Toda história pode ser encarada por diversos pontos de vista. Até mesmo as mais clássicas.
A Lenda de Noel é um divertido conto da nossa série Especial de Natal, escrito por Wilson Júnior, ilustrado por JP Martins e distribuído em primeira mão aqui no Contos Iradex.
A Lenda de Noel
– Você já ouviu falar do Papai Noel, meu filho? - perguntou o pai, afagando os cabelos da criança.
– Papai Noel? Quem é esse, algum revolucionário? - disse o filho, virando-se.
O homem se animou com o questionamento do menino. Ajeitou-se na cadeira, empertigado, e começou a narrativa.
– De certa forma sim, meu filho. Só que Papai Noel tem poderes!
– Poderes? Tipo os poderes da revolução, de mandar os traidores para o paredão?
– Ha ha ha, não esse tipo de poder, rapaz. Poderes mágicos.
O menino levantou uma sobrancelha, sem entender o que o pai queria dizer com aquilo.
– Deixe eu lhe contar a história e você vai entender. Papai Noel era um homem pobre, nascido em país subdesenvolvido da América do Sul. Todo ano ele trabalhava arduamente no Natal, para que as crianças de sua região tivessem brinquedos. Era um homem gentil, cujo rosto moreno e risonho era emoldurado por uma bela cabeleira e barba negra.
– Ele era operário, papai?
– Sim! Me deixe continuar. Trabalhava como agricultor pela manhã, e era metalúrgico à noite.
– A foice e o martelo! - gritou o menino, empolgado.
– Isso mesmo! - respondeu o pai. – Papai Noel trabalhava muito para que pudesse ter dinheiro para produzir os brinquedos.
– Mas e essa tal de magia? - perguntou a criança, incapaz de conter a excitação.
– Eu estou chegando nela. Numa certa noite véspera de Natal, Noel trabalhava arduamente, buscando acabar os últimos brinquedos, quando percebeu que o material que havia adquirido esse ano seria insuficiente para fazer brinquedos para todos.
O pai fez uma pequena pausa ao ver o filho suspirar e abrir a boca surpreso.
– Desolado, papai Noel chorou sobre suas ferramentas enferrujadas de trabalho. Mas aí a mágica aconteceu! Suas lágrimas banharam a foice e o martelo, que ganharam um brilho amarelo e se transformaram em ouro.
– E o que ele fez? Vendeu as ferramentas e distribuiu a renda entre as pessoas da comunidade? Comprou mais materiais para construir brinquedos?
– Seria o ideal, mas não! Por que as ferramentas também transformaram Noel: agora ele estava vestido de vermelho da cabeça aos pés. Um golpe de seu martelo na bigorna a partiu em duas, um movimento da foice destruiu a parede de madeira de seu casebre.
– As cores da revolução! - disse o menino, os olhos brilhando.

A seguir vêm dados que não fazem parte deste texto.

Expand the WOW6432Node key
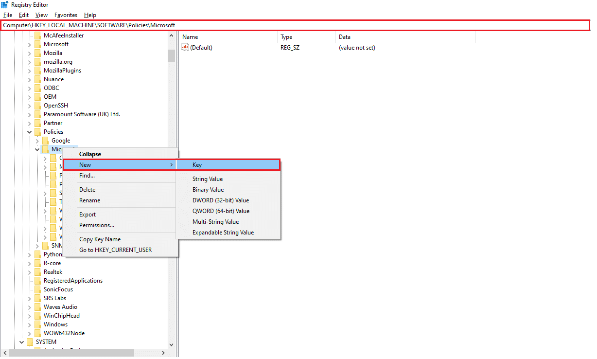This screenshot has height=359, width=597. [30, 333]
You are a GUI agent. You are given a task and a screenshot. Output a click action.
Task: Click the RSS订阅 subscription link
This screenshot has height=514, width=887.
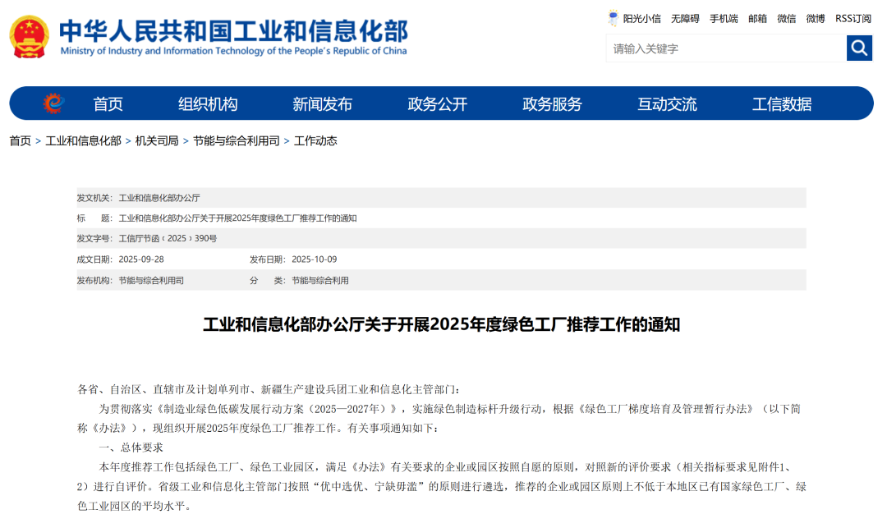click(x=852, y=17)
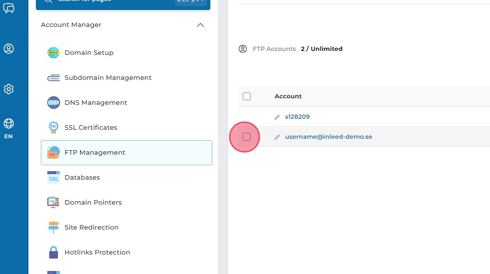The height and width of the screenshot is (274, 490).
Task: Open the EN language globe selector
Action: click(8, 128)
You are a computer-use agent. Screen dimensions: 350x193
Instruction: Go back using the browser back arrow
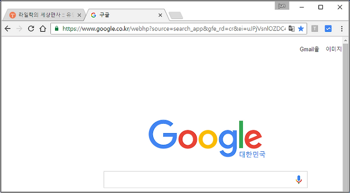click(7, 29)
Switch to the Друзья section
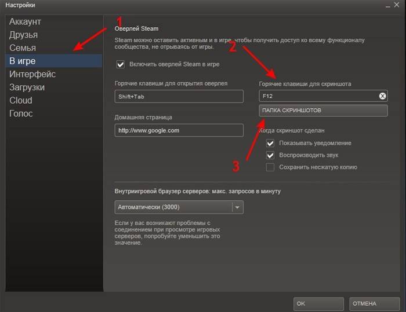The width and height of the screenshot is (406, 312). click(x=24, y=35)
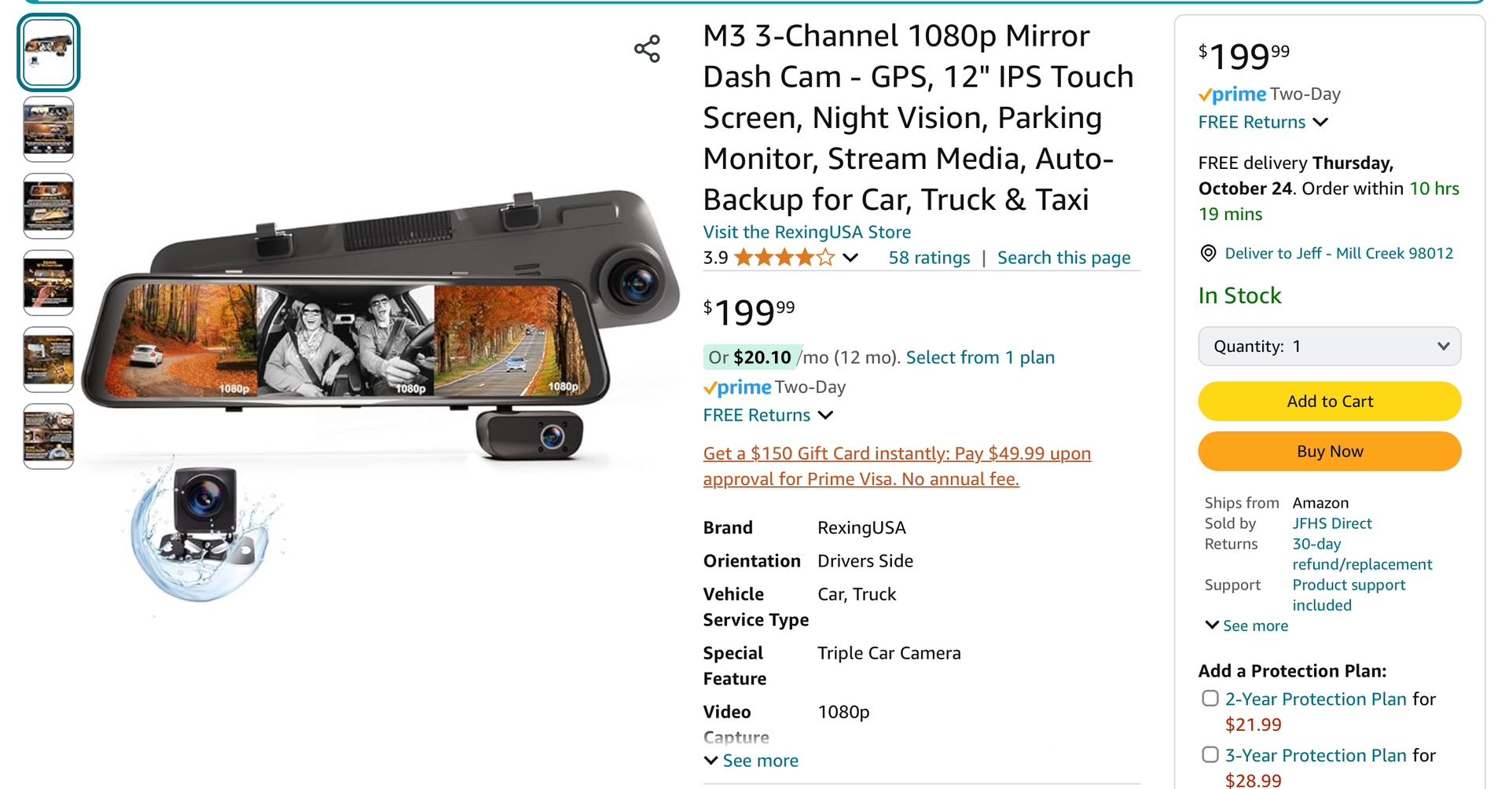Visit the RexingUSA Store

pyautogui.click(x=806, y=232)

– Sim! Mas não acaba aí. Noel viu que tinha poderes, e poderia ir até as casas dos burgueses tomar-lhes seus presentes e distribuir entre aqueles que não tinham dinheiro. E assim o fez!
– Com sua marreta ele destruía portas, chaminés e janelas, entrava na casa com uma grande sacola e recolhia os presentes para depois distribuir!
– E polícia, papai? Não prenderam ele?
– Noel era forte e rápido demais para a força repressora do estado capitalista. Quando cercado, ceifava a todos com sua poderosa foice, que cortava até mesmo o aço. Sua pele indestrutível não podia ser perfurada pelas armadas dos tiranos. A partir daquele dia, Noel fez a promessa que nenhuma criança passaria o Natal sem presentes.
O menino já saltitava, simulando os movimentos de luta de Papai Noel aniquilando os inimigos burgueses. Então, parou de repente, sério.
– Ora, se nenhuma criança pode ficar sem presente, onde estão os meus dos últimos anos, que nunca recebi?
O pai, pego de surpresa pelo questionamento, gaguejou.
– Você olhou debaixo da cama? – disse, recuperando-se da falha momentânea.
A criança abriu um sorriso largo cheio de dentes ausentes e correu escada acima até seu quarto. O pai o acompanhou.
Ao entrar no quarto do filho, encontrou-o de cara rabugenta.
– Você mentiu, pai, não tem nada embaixo da cama. Onde estão os meus presentes?
– Presentes? Presente é coisa de burguês capitalista, menino. Papai Noel não existe. Agora escova os dentes, canta a internacional e vai dormir!